Rust / COM API: It’s gotta be possible. Can anyone point to an example (either in Rust, C, or C++)?

Better camera: I don’t know much about optics, but for the problem of precise measurement of still objects under controlled lighting, I think I just want as many megapixels as possible. What’s the most cost-effective to do that? My more detailed question on Computer Vision Reddit didn’t turn up any leads.

Next steps

I’ll continue in Python+OpenCV since it’s working, which outweighs my (largely aesthetic) concerns about performance and distribution size.

Other notes

I bought a RealSense SR305 $79 coded light depth camera. I tried streaming USB from the control computer to the design computer using VirtualHere, but while the USB camera was detected on design computer, Intel’s viewer software didn’t pick it up. (The viewer does pick it up if the camera is directly connected.) Maybe because VirtualHere doesn’t support USB3?

To compile Rust on Windows, you need Visual Studio Build Tools C++ tools.

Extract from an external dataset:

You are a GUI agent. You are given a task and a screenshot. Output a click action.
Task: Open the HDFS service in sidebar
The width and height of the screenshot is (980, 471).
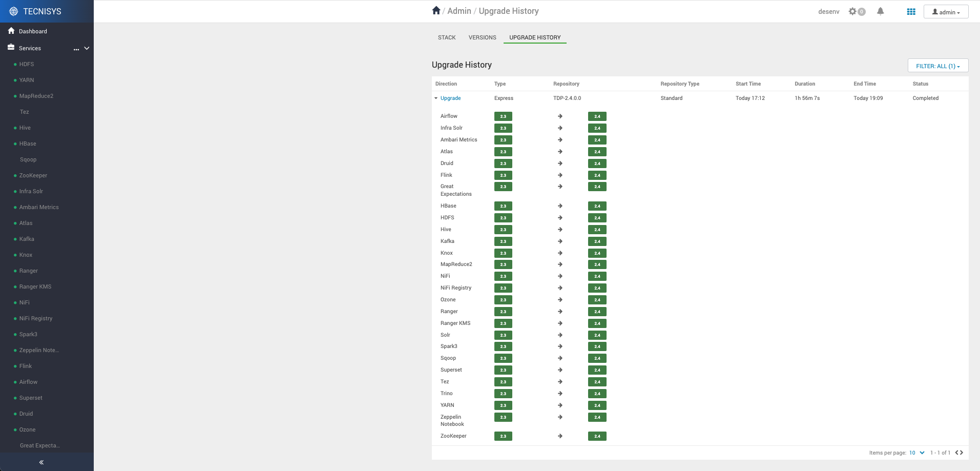(x=27, y=64)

There is way to download package in advance / offline install — it must be done in Visual Studio installer.

When compiling Rust, set powershell env variable so cargo compiles to VM desktop rather than network drive. (https://github.com/rust-lang/rust/issues/54216#issuecomment-448282142)

[Environment]::SetEnvironmentVariable("CARGO_TARGET_DIR", "C:\Users\itron\Desktop")

Also set powershell to be like emacs:

Set-Executionpolicy RemoteSigned -Scope CurrentUser
notepad $profile

and add this line:

Set-PSReadLineOption -EditMode Emacs

Inventor ships with an SDK installer (in C:\Users\Public\Documents\Autodesk\Inventor 2020\SDK), but the installer won’t unpack anything unless it detects Visual Studio — and it’s not forwards compatible! I unpacked manually via

 msiexec /a developertools.msi  TARGETDIR=C:\inventor_sdk

so that I could access the header files and Visual Studio templates.

Trying to compile the sample Inventor AddIn failed with “RxInventor.tlb not found”, but changing InventorUtil.h to have this line:

#import "C:\Program Files\Autodesk\Inventor 2020\Bin\RxInventor.tlb" no_namespace named_guids...

resolved the issue, and the addin compiled and connected to Inventor.

Python COM will throw an exception if i.ReferencedFileDescriptor is accessed for SketchImage i while that SketchImage is being resized in Inventor.